* [MATERIAL SHOWN]:
• • • • • • •

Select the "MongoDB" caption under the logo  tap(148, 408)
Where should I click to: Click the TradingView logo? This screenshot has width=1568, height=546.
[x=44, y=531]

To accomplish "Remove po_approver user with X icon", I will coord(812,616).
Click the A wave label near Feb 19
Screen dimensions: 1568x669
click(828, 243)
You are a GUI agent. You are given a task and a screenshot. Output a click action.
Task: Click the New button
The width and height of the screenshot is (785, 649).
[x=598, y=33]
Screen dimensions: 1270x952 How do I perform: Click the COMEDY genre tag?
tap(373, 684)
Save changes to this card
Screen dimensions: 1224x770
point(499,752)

• • • • • • •

* [DIRECTIVE]:
Reproduce all of the material above line for line, keeping every character unchanged.

* [ANSWER IN FULL]:
Select the "MongoDB" caption under the logo  tap(148, 408)
Where should I click to: Click the TradingView logo? This screenshot has width=1568, height=546.
[x=44, y=531]

To accomplish "Remove po_approver user with X icon", I will coord(812,616).
Click the A wave label near Feb 19
Screen dimensions: 1568x669
click(828, 243)
You are a GUI agent. You are given a task and a screenshot. Output a click action.
Task: Click the New button
The width and height of the screenshot is (785, 649).
[x=598, y=33]
Screen dimensions: 1270x952 How do I perform: Click the COMEDY genre tag?
tap(373, 684)
Save changes to this card
Screen dimensions: 1224x770
point(499,752)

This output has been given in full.